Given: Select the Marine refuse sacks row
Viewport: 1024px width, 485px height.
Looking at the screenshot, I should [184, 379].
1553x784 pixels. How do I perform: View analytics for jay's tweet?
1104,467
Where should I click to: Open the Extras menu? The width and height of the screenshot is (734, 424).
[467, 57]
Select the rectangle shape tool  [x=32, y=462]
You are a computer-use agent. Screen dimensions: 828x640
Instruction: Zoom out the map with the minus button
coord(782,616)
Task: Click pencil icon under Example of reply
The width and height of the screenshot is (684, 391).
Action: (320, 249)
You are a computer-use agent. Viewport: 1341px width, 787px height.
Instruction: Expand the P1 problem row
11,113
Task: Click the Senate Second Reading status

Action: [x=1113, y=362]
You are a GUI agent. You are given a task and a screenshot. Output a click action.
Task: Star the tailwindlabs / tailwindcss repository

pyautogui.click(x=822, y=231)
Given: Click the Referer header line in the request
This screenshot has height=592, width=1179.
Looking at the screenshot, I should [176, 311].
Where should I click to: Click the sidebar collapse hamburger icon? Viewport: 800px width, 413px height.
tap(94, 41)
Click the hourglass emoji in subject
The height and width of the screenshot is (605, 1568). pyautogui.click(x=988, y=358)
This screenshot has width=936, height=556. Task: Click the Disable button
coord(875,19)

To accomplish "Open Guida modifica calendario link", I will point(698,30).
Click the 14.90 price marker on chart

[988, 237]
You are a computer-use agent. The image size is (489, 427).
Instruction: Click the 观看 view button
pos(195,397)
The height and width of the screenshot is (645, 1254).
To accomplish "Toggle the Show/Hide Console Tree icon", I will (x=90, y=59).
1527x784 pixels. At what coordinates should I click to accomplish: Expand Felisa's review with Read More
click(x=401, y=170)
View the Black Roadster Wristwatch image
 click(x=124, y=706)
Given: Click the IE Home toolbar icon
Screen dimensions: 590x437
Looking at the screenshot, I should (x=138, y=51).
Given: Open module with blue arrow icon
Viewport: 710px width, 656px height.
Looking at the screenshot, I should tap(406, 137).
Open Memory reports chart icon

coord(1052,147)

◇ ◇ ◇ ◇ ◇

#### [ASSIGNMENT]
In the material above, which lines contain "computer"? Copy each of them.

#### [EXPECTED ANSWER]
You are a computer-use agent. Screen dimensions: 828x640
You are a computer-use agent. Viewport: 1341px width, 787px height.
You are a computer-use agent. The image size is (489, 427).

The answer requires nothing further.